*Source document*:

Thursday, November 13, 3:30 to 5:00pm, Property: Hyatt Regency Seattle, Floor: 5th Floor, Room: 505 - Queets

Abstract

College advisors embedded in high schools improve the quality of colleges where students apply, and rates of postsecondary enrollment. Evidence from scaled advising programs that target lower-performing high schools show improvements in college-going among disadvantaged students, but little is known about the mechanisms through which these programs work. Early evidence from the AdviseTN program showed strong, positive effects on college-going, with no discernable movement towards different enrollment sectors (technical certification programs, 2-years, and 4-years). Given that AdviseTN has pushed as many as 1,400 additional students to college that otherwise might not have attended, how has the program successfully helped students navigate the complex process of applying to and paying for college? Here, we update analyses that leverage the statewide adoption of AdviseTN and directly explore the effects on treated students by the intensity of advising and explore outcomes prior to college enrollment that facilitate the large increases in enrollment.


AdviseTN is a state-funded college-access program that supports full-time college advisors in a portion of high schools that fall below the state average for college-going. Our sample includes graduates from 34 diverse schools that received a college advisor (treatment) and 30 similar schools that were eligible for the program but did not receive (control). AdviseTN advisors began with the high school class of 2017, meeting one-on-one and with small groups of students during their senior year for general postsecondary advising. Advisors help students with college selection and applications, filing the FAFSA and doing other financial literacy building, and connecting to and applying for other programs like the Tennessee Promise and HOPE.


Our data are from the Tennessee P20 Longitudinal Connect data system, which covers all in-state public high school and postsecondary enrollment. We supplement these with individual student-advisor records from the AdviseTN CRM program, allowing us to observe extensive and intensive student engagement with the program, as well as contact type.

*Written instruction 1*: According to the AdviseTN abstract, with which high school class did AdviseTN advisors begin their work?
*Written instruction 2*: Retype the part of the AdviseTN abstract between "AdviseTN is a" and "Promise and HOPE.", inclusive.
*Written instruction 3*: List the enrollment sectors named in the AdviseTN abstract.

*Raw data*:
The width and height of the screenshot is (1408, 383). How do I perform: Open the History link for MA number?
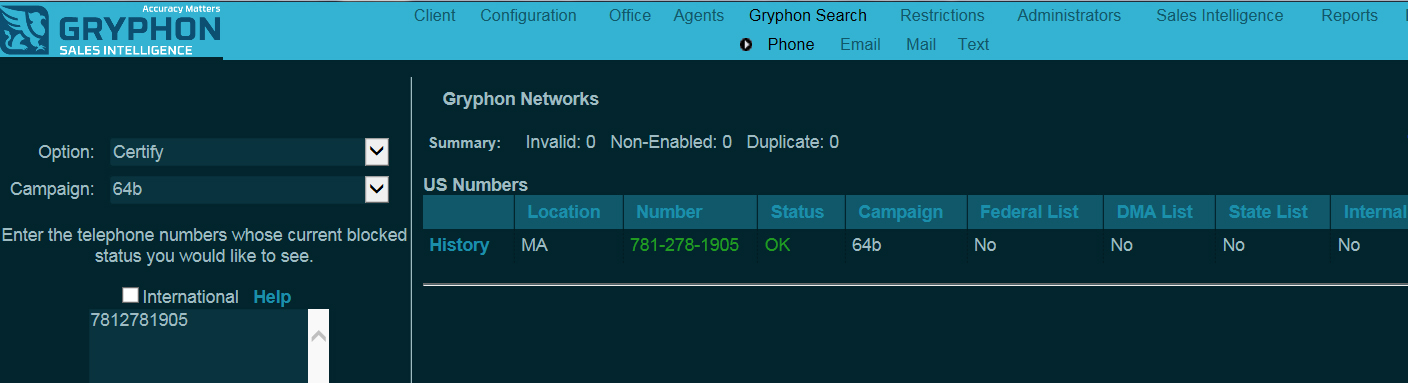pos(459,245)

*Output 1*: The high school class of 2017.

*Output 2*:
AdviseTN is a state-funded college-access program that supports full-time college advisors in a portion of high schools that fall below the state average for college-going. Our sample includes graduates from 34 diverse schools that received a college advisor (treatment) and 30 similar schools that were eligible for the program but did not receive (control). AdviseTN advisors began with the high school class of 2017, meeting one-on-one and with small groups of students during their senior year for general postsecondary advising. Advisors help students with college selection and applications, filing the FAFSA and doing other financial literacy building, and connecting to and applying for other programs like the Tennessee Promise and HOPE.

*Output 3*: Technical certification programs, 2-years, 4-years